Franke: Daylight Saving Folly
by Mark Frank
“Time is the only scarce commodity.” I heard this on a Viking commercial from company chairman Torstein Hagen. His point, I assume, is don’t put off things you have always wanted to do. Since Viking’s clientele is largely aging retirees, his advice is certainly well given.
The problem with time is that it doesn’t move at the same speed for everyone, nor at a constant pace during a person’s lifetime.
When I was quite young, time moved unbelievably slowly. This was especially true in the weeks leading to my birthday. I worried the much-anticipated day would never come.
It didn’t get any better once I entered grammar school. Weekends seemed a long way off and vacation breaks just wouldn’t get here.
This didn’t change during my early work life. Each week there was a psychological countdown toward Friday afternoon. The oddity of it all was that once Friday afternoon arrived, time speeded up and there we were at Sunday night already with another work week in the offing. I hope a scientist can prove mathematically some day that time does move more slowly during the work week than it does during the weekend.
As retirement age approached, it wasn’t the weekend that captured our focus but that magic day growing ever closer. More than one coworker could tell me the exact number of months, weeks and days until they could walk out for the last time. You can imagine how time slowed to an imperceptible crawl while we awaited that magic day.
The paradox was that we got what we wished for. Time sped up and suddenly we found ourselves in our 60s. We no longer were impatiently waiting for our next birthday but somewhat dreading the thought of another one. That was the paradox; time moved both more slowly and more rapidly as we approached 65.
But once time speeds up, it won’t slow down again. You may think that retirement is a week with six Saturdays, but the real Saturday comes much too fast. Another week gone by with so much left undone.
It just doesn’t make sense that time won’t advance uniformly. Isn’t there an atomic clock in a mountain in Colorado that is tracking this to the micro-second? It is either not working correctly or I am just not paying attention.
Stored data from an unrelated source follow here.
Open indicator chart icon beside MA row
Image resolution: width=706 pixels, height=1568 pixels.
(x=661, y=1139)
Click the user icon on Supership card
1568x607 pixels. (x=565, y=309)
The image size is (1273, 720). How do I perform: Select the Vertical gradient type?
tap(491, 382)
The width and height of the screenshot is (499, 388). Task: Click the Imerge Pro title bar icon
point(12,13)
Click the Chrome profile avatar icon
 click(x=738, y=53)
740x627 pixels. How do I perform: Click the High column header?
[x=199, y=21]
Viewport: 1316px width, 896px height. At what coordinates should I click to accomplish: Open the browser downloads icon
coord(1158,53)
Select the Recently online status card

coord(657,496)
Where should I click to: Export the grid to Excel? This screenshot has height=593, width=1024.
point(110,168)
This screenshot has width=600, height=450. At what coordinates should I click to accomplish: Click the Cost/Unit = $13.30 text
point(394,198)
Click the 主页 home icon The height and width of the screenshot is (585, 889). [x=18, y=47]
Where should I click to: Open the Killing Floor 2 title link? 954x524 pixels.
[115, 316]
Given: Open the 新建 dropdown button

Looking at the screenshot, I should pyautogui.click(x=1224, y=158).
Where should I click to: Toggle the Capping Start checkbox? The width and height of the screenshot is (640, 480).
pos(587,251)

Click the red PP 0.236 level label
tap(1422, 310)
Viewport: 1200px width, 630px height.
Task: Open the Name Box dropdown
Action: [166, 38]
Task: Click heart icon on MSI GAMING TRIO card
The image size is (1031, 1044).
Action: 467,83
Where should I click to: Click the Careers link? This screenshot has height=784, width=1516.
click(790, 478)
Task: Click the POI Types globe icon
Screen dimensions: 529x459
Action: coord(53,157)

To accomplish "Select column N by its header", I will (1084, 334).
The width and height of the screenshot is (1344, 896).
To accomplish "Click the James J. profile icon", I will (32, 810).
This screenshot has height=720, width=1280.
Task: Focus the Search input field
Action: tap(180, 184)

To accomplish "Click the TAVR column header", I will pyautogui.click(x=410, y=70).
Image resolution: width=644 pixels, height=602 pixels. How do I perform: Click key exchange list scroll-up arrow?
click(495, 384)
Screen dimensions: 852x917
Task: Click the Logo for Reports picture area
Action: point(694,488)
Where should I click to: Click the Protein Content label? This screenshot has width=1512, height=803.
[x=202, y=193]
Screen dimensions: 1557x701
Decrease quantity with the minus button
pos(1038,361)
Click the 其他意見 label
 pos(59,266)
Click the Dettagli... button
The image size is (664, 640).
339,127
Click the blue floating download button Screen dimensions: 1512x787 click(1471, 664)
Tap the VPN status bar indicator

This musing on the passage of time was triggered by an annual event that will hit us on March 8. Yes, Daylight Saving Time is just around the corner. And it’s not just about losing one hour of sleep during the night of March 7/8.
Every year this time, people realize it is happening again and start the anti-DST howling. Politicians continually promise to fix it, and well they should as they were the ones who created this mess. But nothing happens.
I have lived in northeast Indiana all my life so I should be used to regular time changes. During my childhood Indiana was on central time with no daylight savings adjustments. This made sense as the central time zone aligns with the sun’s movement across Indiana. Then Congress moved us to the eastern time zone but allowed us to avoid the daylight saving nonsense. Eventually the state legislature succumbed to pressure and adopted DST. Just when Congress did something semi-sensible, the Indiana General Assembly stepped in to create diurnal chaos.
I have been in three different time zones during my life. What was noon in my childhood became 1 p.m. in my early adulthood and now is 2 p.m. in my dotage.
Things had to have been even worse for the northwest and southwest parts of the state. They must have felt like the proverbial can being kicked down the road for the amusement of the time zone gods. Except these pesky gods don’t live on Mount Olympus; their residence is in Indianapolis or Washington D.C.
Whatever the arguments used to be, mostly related to commerce and educational improvements, things didn’t work as planned. Commerce has become 24×7 and school test scores have not improved. I guess the dairy cows no longer matter in Indiana’s political calculus but they can’t be happy either. Their milkers surely are not.
If things aren’t confusing enough, I read recently that earth is spinning faster these days. This past summer our 24-hour day was shortened by as much as 1.66 milliseconds.
Extrapolation of this datum is unreliable at best and therefore hardly helpful, but I can’t resist looking for how this affects me personally. If this rate were applied retroactively across my lifetime, I have lost about 45 seconds.
No wonder I am so far behind on everything.
I will work on reclaiming those 45 seconds while the politicians can direct their attention to stopping the daylight saving farce. Those 60 minutes matter much more than my 45 seconds.
Mark Franke, M.B.A., an adjunct scholar of the Indiana Policy Review and its book reviewer, is formerly an associate vice-chancellor at Indiana University-Purdue University Fort Wayne.